TASK DESCRIPTION: Go to the line with "This screenshot has width=1104, height=672." in the entries below and write out every line from there through the line with "Task: Click the Restrict Content eye icon", exactly and without pictures.

Stored dataset items:
=== Begin Enclosure ===
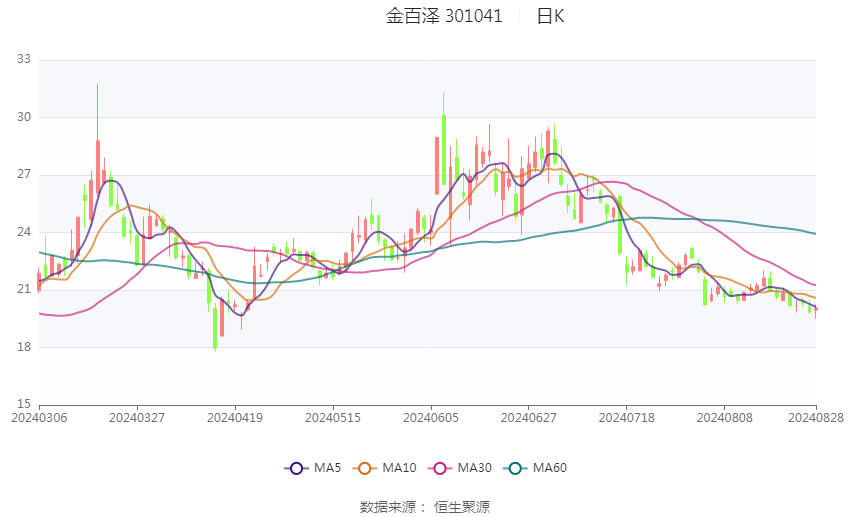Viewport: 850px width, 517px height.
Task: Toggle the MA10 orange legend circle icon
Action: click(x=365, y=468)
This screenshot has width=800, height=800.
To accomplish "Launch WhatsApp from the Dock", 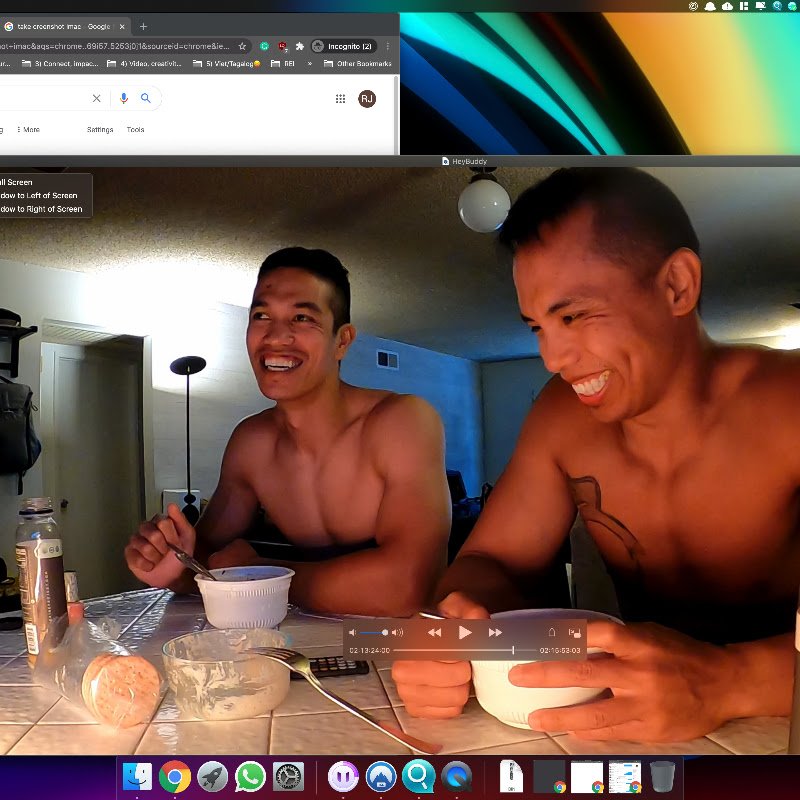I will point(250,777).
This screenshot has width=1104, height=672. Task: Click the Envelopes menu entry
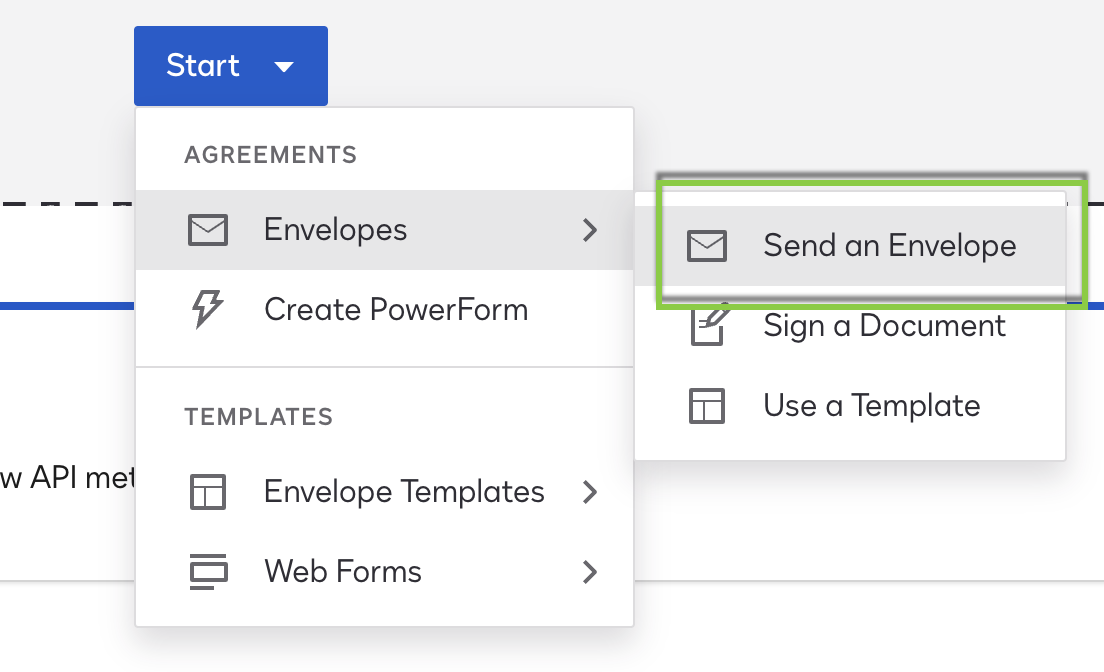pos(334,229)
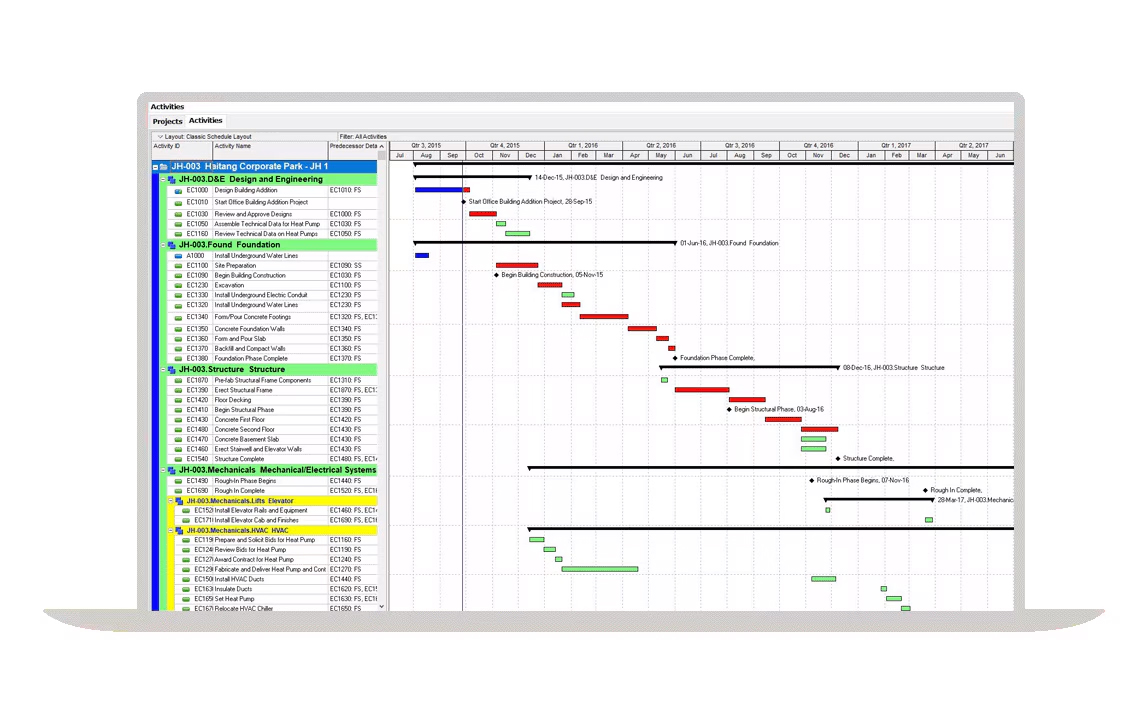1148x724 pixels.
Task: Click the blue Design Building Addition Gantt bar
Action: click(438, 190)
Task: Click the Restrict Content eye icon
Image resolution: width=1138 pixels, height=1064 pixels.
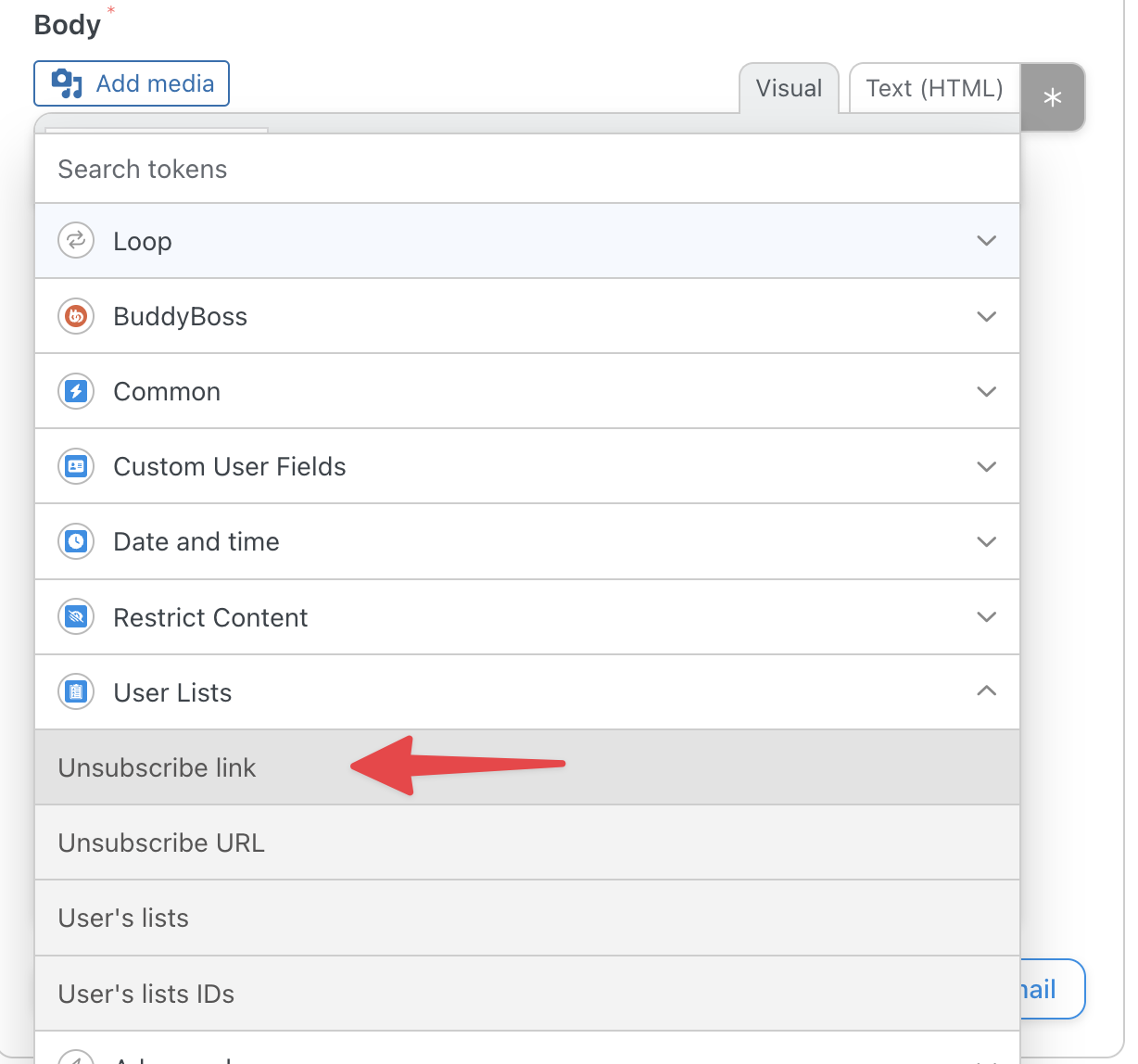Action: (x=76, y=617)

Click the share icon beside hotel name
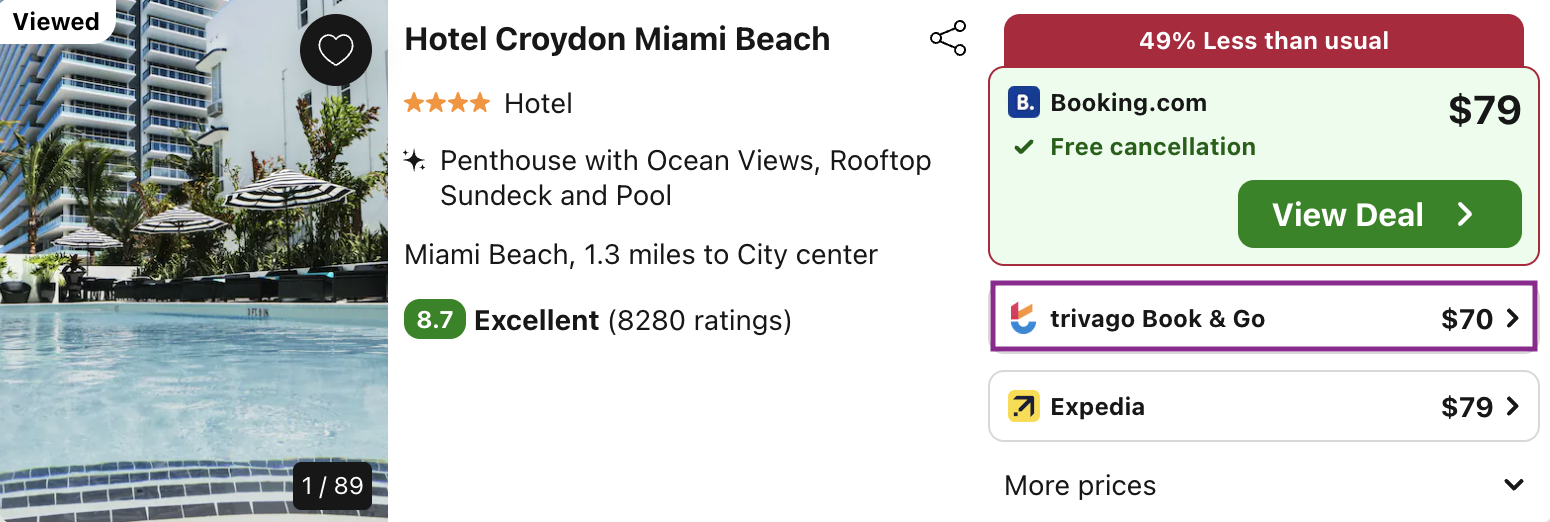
=== End Enclosure ===
RESPONSE AREA:
This screenshot has width=1104, height=672. Task: Click the Envelopes menu entry
pos(334,229)
1148x724 pixels.
Task: Click the blue Design Building Addition Gantt bar
Action: click(438, 190)
Task: Click the Restrict Content eye icon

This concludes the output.